[Aim of the exercise] Copy every one of the records below, reproducing each line word for word with nothing added or changed.

[Exercise inputs]

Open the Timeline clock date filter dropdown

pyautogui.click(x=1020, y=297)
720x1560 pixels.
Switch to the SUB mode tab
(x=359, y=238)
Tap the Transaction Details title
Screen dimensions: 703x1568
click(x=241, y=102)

[Answer]
Open the Timeline clock date filter dropdown

pyautogui.click(x=1020, y=297)
720x1560 pixels.
Switch to the SUB mode tab
(x=359, y=238)
Tap the Transaction Details title
Screen dimensions: 703x1568
click(x=241, y=102)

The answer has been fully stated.